The final level, Results, looks at whether the stakeholder’s expectations were met. The stakeholders are anyone overseeing the organization, such as management. What were their goals for the training? Were these goals met?

Kirkpatrick is one of the most popular training evaluation models because it simplifies the process of analyzing training.

If training isn’t producing results, the Kirkpatrick model helps you see where things are going wrong.

If the training is failing to meet stakeholder’s expectations, you can quickly see what needs to be improved to remedy the situation.

What are the main Kirkpatrick Level 3 evaluation strategies?

Now that we’ve seen where level three evaluations fit into the overall picture, it’s time to learn more about what the actual strategies are. A Level 3 evaluation strategy is an approach that helps you discover whether the training produced changes in the workplace.

In simple terms:

Have the trainees started using the knowledge, understanding or skills that they gained during training to help with their job?

Some examples of level three evaluation strategies include:

Workplace observations
Peer observations
Self-reflections
Pre- and post-training assessments and assessments on the job
Pre- and post-training self-assessments and self-assessments on the job

When should Kirkpatrick Level 3 evaluation strategies be used?

There is no hard and fast rule about when to use these strategies. In general, Level 3 evaluations should take place a while after the training has finished. This issue was specifically addressed by Don Kirkpatrick’s son James and James’ wife Wendy when they co-authored an updated version of the Kirkpatrick model, The Kirkpatrick Four Levels:  A Fresh Look after 50 Years 1959-2009. They wrote that there is no set time period after which the training should be evaluated. It depends on many factors including:

The design of the evaluation
The measurement indicators
The data collection sources and methods

The latest revised “new” Kirkpatrick Evaluation Model notes that behavioral changes take time to materialize. The speed at which the changes take effect in the workplace will depend on the nature of the training and the demands it places on trainees. You should try to get your indicators as soon as possible after the training but at the same time not too early since behavior takes time to change. So, unless you decide to change it, Kodo Survey’s default is three months after the training took place.

Kirkpatrick Level 3 Workplace evaluation

Which factors determine whether a Level 3 evaluation will be successful?

The success of a Level 3 evaluation strategy depends largely on the design of the evaluation.

For example:

Which evaluation approach is being used?
How was the assessment designed?
Which data collection sources and methods are being focused on?

Which measurement indicators are being used?
What type of data analysis and reporting is used?

The success of a level 3 evaluation also depends on the drivers of the strategy. Drivers are key factors that will determine the type of evaluation that is possible.

For instance:

Interest
What is the specific area of interest?
Resources
Which resources do you have available?
Cost
What is your budget and how much would the evaluation cost?

Business needs
What are the needs of your business?
Time
How much time can you devote to the evaluation?

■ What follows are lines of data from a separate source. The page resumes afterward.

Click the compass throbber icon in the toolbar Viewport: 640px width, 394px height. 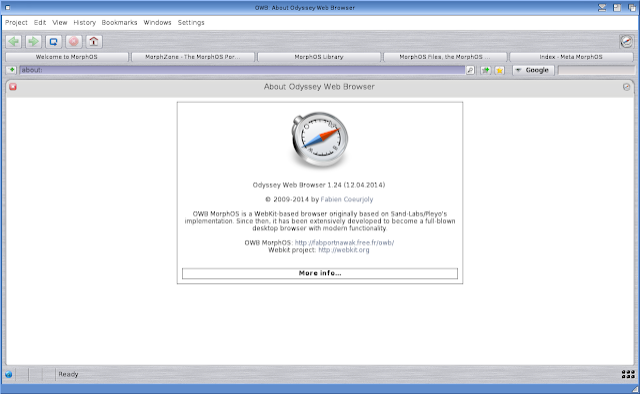pyautogui.click(x=626, y=42)
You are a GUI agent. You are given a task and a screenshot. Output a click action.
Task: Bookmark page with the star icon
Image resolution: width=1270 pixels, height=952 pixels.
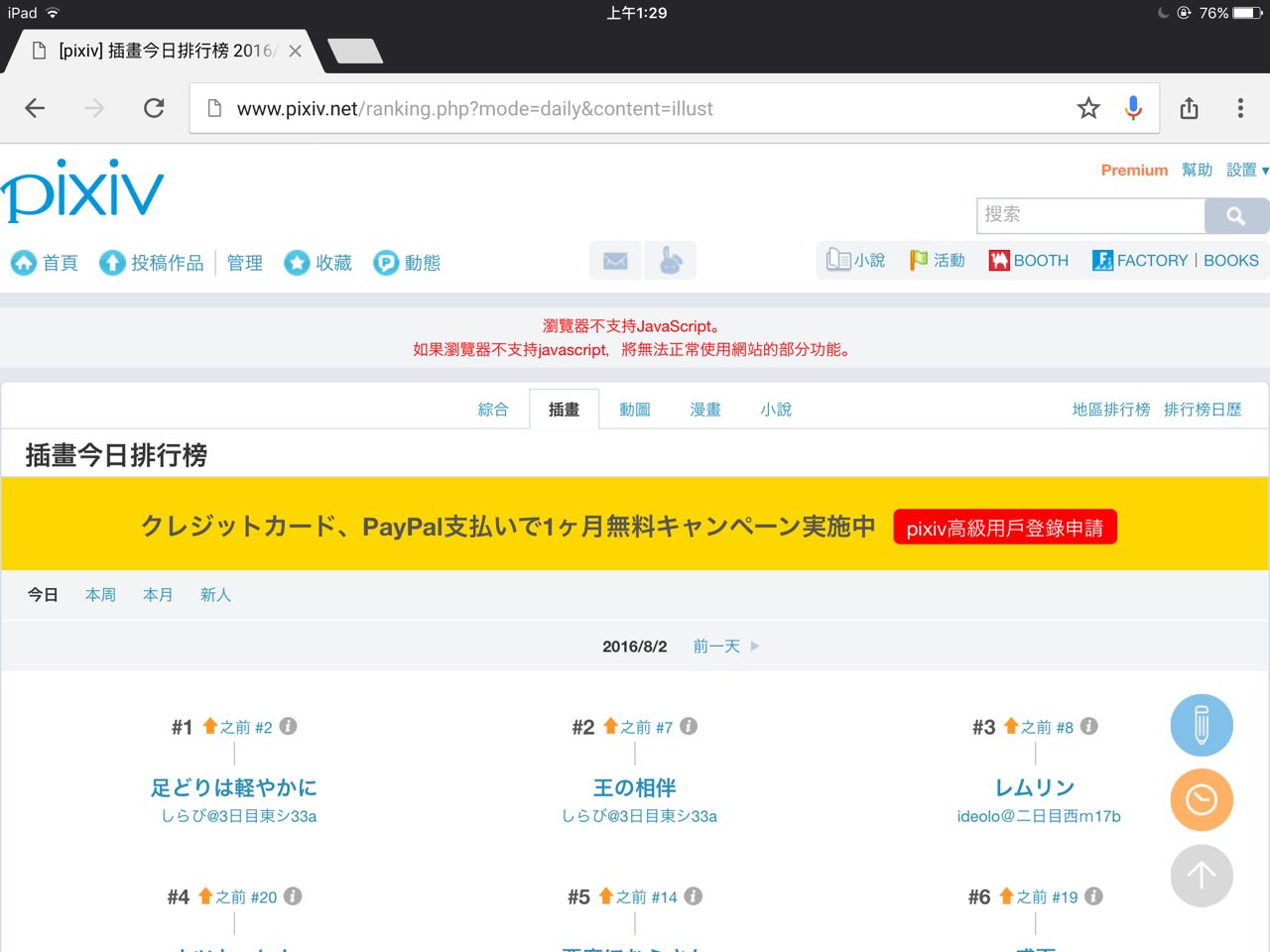1088,108
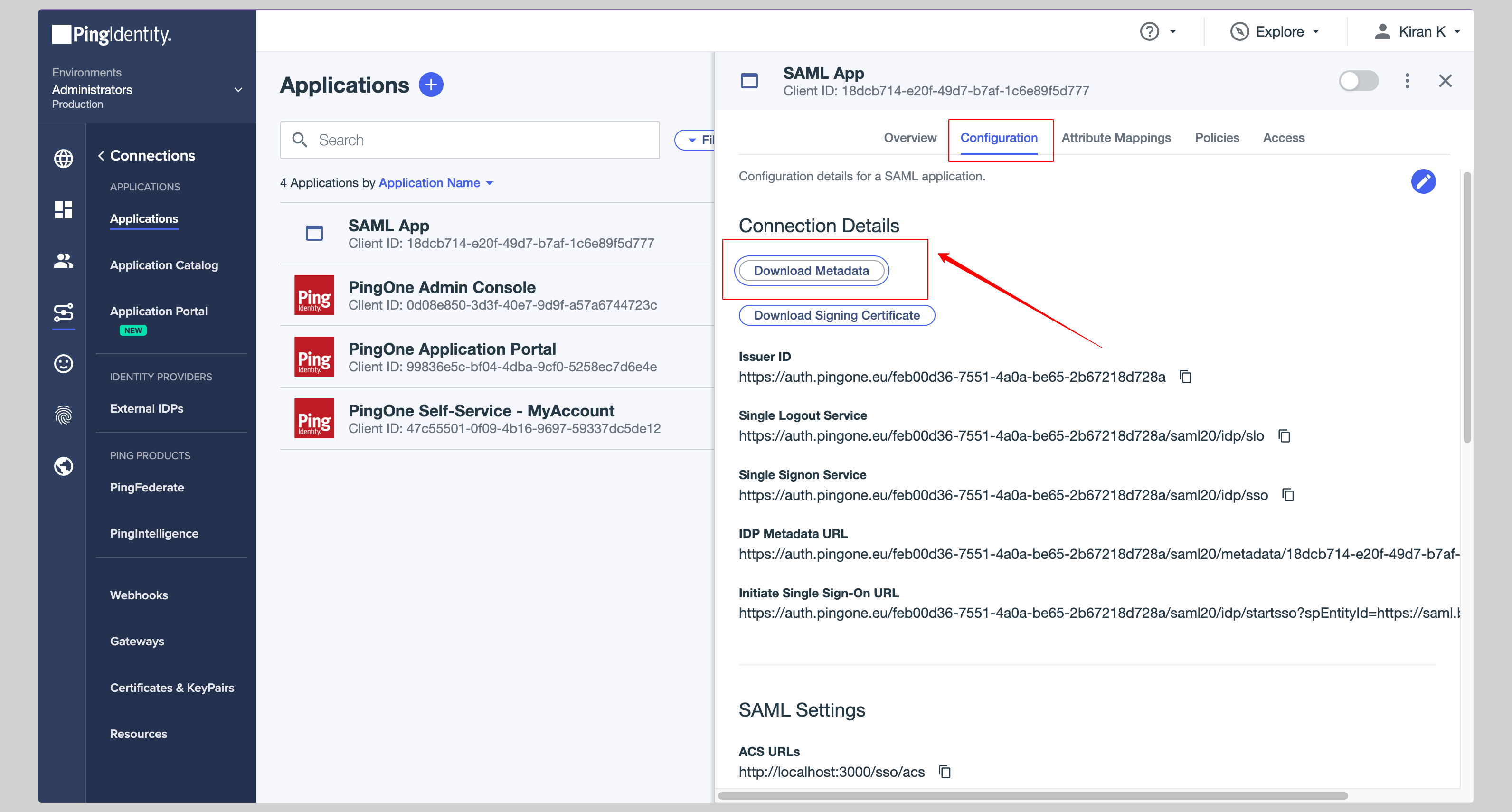Switch to the Attribute Mappings tab
Image resolution: width=1512 pixels, height=812 pixels.
[x=1117, y=137]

As you can see, there is no single best type of evaluation for any given organization. Every organization, no matter its size, is constrained by a number of key drivers such as cost, time and resources.

Look:

The best type of evaluation may be outside of your budget and therefore unattainable. You may have to settle for a different type of evaluation that is more cost-effective to implement.

Possible evaluation approaches for assessing behavior change

To help you develop your own Kirkpatrick Level 3 evaluation strategy, we’ve created a simple checklist.

It will help you consider the four different categories of evaluation:

Design
Data Collection Source
Data Collection Method

Metrics/Indicators

Here, we'll briefly explain what these categories are.

Design
This is how you conduct the evaluation. Do you assess it once after the training or in some other way?
Data Collection Source
This means where the data is coming from. It could be sourced from the trainees themselves, the management or someone else such as a trained evaluator. In other words, who is doing the evaluation?
Data Collection Method
This category means what method you’ll use to collect the data.
Metrics/Indicators
Lastly, this category looks at which metrics you’ll use.

Unless otherwise noted, the approaches in the following checklist are applicable to any field setting, from everyday workplaces, real-life events, simulations or exercises.

Category #1. Design

Possible Level 3 evaluation options:

Post-training only
Pre- and Post-training
Pre- and Post-training and on the job
Multiple Repeat Measures
Non-equivalent Comparison Group
Randomized Control Trial*

Category #2. Data Collection Source

Possible Level 3 evaluation options:

Self-report
Peer-Evaluation
Supervisor Evaluation
Evaluator or Trainer Observer

Category #3. Data Collection Method

Possible Level 3 evaluation options:

Survey
Observation
Interview
Embedded in Training *

Category #4. Metrics/Indicators

Possible Level 3 evaluation options:

KAIB (Knowledge, Attitude, Intention and behavior)
Goal-based behaviors
Competency-based behaviors
Intention goals and beliefs**

* Not possible in a real-life or workplace setting
** Intention goals are goals that the participants plan to make using the knowledge and skills they acquired during their training (Basarab, 2011).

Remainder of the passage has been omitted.